Like it or not, Google, Facebook, and their ilk are now publishers whose economic scale, power, and influence in some cases far exceed the old newspaper publishing empires of Hearst and Gannett and Murdoch.  But the old publishers knew they were publishers, and had some vague sense of social responsibility that went along with their access to the public's attention.  In the days before the "Victorian internet" (telegraphy) gave rise to the Associated Press, publishers were typically identified with particular political persuasions.  Everybody knew which was the Republican paper and which was the Democratic paper, and bought newspapers (and political ads) accordingly.  Even today, although the older news media make some effort to keep a wall of separation between the opinionated editorial operations and the supposedly neutral advertising and finance operations, many newspapers and TV networks take certain political positions and make no secret of it. 

But Google has outgrown its fig leaf of neutrality when it says it is "protecting the integrity" of elections by arbitrary and draconian bans on free speech, which is exactly what it did on May 9 in Ireland.  The fig leaf is now too small to hide some naughty bits, and it's clear to everybody who's paying the least attention that what Google did damaged the cause of one side in the referendum. 

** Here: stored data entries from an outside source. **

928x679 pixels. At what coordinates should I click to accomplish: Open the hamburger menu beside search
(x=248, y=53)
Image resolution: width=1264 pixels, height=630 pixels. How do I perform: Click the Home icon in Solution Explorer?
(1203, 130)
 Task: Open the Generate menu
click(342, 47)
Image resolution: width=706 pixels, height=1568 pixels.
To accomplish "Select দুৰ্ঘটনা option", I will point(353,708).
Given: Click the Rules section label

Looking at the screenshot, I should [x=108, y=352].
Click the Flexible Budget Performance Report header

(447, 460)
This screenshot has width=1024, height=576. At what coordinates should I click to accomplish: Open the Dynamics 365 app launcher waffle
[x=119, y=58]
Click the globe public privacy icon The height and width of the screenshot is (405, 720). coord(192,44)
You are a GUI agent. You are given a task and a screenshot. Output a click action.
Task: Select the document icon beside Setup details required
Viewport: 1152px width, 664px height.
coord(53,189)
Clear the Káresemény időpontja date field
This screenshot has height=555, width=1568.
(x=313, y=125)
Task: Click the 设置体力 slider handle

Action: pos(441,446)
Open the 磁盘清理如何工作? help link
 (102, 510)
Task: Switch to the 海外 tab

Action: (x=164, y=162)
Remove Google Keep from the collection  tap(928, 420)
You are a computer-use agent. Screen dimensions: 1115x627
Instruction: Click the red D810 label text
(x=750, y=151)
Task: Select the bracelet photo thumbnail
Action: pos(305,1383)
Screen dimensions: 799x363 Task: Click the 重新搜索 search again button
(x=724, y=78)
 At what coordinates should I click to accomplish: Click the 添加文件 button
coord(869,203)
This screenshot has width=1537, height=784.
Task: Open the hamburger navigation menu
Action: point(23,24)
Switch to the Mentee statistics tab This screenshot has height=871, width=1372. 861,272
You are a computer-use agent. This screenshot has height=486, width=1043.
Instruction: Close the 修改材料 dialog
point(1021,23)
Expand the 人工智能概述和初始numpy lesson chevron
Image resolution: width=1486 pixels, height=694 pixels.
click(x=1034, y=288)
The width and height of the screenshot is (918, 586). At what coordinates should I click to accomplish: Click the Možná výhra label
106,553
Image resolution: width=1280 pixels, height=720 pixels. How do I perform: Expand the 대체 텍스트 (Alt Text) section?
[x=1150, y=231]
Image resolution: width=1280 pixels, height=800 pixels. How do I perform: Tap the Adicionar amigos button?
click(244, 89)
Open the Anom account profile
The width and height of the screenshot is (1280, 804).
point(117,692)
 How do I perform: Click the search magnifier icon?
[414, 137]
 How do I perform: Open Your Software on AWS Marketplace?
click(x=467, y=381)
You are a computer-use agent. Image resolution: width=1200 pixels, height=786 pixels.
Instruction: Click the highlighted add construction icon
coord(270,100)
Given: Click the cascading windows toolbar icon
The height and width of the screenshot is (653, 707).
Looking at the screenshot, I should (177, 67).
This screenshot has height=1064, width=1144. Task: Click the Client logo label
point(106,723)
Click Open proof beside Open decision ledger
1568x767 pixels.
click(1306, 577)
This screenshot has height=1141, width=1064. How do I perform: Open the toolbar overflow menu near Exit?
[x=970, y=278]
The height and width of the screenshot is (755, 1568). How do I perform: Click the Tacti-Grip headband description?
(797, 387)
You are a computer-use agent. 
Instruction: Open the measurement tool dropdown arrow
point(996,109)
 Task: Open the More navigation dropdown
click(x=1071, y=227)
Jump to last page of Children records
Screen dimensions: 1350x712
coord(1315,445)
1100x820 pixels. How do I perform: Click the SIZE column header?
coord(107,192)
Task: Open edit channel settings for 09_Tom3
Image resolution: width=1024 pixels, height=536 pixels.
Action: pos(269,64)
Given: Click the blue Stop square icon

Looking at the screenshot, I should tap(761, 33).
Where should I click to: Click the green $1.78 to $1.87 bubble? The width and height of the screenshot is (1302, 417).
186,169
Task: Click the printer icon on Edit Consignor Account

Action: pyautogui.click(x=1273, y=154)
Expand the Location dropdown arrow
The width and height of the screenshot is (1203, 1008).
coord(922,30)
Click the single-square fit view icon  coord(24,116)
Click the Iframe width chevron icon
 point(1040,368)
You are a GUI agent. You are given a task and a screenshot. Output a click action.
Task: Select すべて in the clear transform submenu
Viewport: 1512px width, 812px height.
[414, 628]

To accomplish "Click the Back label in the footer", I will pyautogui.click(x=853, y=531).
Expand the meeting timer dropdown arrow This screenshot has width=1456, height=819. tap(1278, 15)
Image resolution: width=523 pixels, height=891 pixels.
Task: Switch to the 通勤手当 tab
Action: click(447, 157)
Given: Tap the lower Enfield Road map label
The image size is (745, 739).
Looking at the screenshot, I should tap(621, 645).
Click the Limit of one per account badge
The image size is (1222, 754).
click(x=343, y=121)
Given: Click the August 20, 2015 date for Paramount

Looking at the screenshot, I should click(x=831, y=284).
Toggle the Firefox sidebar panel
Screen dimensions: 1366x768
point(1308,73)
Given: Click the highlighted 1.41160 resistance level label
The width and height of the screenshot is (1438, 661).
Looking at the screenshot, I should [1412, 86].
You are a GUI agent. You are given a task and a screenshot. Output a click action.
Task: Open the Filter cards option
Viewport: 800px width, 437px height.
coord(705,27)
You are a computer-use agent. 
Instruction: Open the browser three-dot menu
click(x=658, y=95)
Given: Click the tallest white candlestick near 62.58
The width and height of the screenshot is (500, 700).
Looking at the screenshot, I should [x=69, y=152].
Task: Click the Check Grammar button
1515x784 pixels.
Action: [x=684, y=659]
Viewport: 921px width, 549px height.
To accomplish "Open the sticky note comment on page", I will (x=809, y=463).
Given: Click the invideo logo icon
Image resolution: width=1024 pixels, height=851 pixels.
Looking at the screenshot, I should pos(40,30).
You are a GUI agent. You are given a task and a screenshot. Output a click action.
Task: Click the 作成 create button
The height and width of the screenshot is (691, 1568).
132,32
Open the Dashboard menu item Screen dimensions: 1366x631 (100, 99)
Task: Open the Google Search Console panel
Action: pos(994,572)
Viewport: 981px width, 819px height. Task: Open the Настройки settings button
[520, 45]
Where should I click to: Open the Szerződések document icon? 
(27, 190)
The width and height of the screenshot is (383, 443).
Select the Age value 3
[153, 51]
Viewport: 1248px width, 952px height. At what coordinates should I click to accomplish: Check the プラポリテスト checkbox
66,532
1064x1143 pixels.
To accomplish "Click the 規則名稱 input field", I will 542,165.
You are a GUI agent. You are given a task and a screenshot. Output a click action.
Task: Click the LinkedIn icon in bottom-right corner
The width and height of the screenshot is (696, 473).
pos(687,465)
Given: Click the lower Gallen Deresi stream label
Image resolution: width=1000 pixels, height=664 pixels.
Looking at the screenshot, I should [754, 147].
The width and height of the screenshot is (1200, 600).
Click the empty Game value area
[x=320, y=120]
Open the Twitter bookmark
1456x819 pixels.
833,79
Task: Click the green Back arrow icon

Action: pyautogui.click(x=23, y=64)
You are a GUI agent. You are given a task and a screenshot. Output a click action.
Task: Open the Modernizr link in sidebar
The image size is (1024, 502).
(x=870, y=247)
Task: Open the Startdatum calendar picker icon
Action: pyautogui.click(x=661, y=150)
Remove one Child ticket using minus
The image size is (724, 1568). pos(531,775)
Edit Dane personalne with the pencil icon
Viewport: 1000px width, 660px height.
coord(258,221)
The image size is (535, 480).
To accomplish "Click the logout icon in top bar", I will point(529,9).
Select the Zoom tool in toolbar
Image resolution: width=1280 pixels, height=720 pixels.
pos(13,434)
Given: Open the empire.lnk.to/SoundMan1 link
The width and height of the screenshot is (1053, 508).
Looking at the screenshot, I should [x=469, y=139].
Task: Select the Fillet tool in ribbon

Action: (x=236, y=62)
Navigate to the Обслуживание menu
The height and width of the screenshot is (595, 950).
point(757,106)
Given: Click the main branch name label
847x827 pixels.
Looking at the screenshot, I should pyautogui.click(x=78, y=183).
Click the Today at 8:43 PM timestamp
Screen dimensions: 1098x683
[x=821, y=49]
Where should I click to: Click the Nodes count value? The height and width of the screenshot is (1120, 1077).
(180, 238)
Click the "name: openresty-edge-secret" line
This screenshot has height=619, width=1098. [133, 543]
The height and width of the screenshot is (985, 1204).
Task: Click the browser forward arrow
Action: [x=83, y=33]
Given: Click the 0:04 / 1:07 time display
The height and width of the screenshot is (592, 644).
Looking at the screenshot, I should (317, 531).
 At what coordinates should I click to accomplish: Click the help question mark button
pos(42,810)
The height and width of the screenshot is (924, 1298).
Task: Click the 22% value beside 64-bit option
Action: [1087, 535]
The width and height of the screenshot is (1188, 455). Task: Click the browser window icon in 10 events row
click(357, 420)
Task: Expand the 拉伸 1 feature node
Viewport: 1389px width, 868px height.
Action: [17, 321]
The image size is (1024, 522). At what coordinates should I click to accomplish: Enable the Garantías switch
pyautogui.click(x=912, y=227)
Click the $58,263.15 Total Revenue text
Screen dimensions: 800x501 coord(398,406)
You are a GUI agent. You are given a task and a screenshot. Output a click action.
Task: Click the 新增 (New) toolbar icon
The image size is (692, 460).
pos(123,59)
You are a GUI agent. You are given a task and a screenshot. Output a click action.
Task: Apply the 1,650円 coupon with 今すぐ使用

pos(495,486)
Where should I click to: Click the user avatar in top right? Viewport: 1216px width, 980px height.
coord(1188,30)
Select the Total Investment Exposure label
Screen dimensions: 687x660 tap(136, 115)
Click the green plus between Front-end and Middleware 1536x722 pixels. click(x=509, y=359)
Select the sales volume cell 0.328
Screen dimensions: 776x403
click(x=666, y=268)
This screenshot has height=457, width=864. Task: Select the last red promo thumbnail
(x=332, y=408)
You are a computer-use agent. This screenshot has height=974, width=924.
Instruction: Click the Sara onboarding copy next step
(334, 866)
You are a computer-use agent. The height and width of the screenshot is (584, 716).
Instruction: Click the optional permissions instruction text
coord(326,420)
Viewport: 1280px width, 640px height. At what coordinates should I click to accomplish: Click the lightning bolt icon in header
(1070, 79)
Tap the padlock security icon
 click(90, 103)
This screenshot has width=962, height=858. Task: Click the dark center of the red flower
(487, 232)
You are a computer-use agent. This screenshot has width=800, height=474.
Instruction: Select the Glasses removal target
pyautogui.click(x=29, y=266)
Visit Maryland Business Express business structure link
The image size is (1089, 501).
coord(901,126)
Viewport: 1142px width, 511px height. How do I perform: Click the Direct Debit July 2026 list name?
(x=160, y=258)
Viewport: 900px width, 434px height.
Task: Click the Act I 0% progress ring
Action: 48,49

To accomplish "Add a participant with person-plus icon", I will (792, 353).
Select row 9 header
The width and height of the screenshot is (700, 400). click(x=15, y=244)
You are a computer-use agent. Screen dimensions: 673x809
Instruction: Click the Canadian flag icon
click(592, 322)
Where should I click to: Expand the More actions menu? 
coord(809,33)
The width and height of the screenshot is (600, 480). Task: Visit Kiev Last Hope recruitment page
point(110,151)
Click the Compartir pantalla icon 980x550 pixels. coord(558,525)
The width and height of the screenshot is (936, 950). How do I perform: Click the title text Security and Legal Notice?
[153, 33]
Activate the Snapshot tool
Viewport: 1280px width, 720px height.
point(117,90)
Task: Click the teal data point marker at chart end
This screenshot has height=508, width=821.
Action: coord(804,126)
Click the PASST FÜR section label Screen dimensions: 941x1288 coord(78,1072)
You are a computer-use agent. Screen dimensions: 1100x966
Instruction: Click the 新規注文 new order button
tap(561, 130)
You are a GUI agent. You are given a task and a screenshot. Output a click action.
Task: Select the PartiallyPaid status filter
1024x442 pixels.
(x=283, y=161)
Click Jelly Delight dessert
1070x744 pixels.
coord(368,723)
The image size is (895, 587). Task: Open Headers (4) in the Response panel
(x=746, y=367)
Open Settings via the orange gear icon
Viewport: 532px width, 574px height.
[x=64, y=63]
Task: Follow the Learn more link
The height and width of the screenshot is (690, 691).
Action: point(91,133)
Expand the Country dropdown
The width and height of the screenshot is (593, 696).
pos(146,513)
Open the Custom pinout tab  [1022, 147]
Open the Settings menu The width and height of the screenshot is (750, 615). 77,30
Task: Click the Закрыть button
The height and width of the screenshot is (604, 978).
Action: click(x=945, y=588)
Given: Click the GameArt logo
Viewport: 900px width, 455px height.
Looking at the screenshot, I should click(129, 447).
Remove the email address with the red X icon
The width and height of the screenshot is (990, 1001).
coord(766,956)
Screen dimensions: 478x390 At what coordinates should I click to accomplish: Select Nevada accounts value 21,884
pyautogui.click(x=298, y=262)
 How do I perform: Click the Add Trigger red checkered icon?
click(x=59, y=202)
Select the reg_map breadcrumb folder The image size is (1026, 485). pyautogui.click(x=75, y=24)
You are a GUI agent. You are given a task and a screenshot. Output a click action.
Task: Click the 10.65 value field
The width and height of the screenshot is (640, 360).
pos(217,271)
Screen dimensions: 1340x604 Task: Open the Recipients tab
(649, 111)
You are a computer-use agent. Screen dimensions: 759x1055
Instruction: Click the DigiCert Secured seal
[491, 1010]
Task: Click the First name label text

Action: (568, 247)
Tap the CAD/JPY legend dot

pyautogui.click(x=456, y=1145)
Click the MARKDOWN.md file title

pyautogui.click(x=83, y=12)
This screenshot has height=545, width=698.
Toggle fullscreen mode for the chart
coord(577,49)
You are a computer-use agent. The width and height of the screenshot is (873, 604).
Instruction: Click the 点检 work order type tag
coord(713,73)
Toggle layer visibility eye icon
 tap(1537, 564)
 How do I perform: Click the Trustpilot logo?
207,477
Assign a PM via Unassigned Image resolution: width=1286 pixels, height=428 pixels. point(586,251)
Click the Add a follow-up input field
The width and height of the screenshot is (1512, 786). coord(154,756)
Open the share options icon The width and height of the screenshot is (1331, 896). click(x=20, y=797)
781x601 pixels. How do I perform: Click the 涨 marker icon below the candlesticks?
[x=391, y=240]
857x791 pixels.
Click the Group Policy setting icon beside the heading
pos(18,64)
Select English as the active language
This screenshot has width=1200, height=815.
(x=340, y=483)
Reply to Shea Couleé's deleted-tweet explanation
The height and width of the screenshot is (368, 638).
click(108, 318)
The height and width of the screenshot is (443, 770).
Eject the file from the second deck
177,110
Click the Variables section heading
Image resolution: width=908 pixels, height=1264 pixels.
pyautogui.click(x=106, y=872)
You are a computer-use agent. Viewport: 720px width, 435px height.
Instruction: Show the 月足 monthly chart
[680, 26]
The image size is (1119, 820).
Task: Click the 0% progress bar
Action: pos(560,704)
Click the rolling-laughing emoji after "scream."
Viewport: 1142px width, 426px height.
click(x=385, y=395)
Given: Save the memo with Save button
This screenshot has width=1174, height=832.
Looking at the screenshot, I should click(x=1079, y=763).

It is of course possible that the repeal would have happened even if Google had not banned all ads when it did.  We will never know.  But Google now bears some measure of responsibility for the consequences of that vote, and the millions of future lives that will now never see the light of day because their protection in law is gone will not learn to read, will not learn to use a computer or a smart phone—and will never experience Google.  But hey, there are plenty of other people in the world, and maybe Google will never miss the ones that will now be missing from Ireland.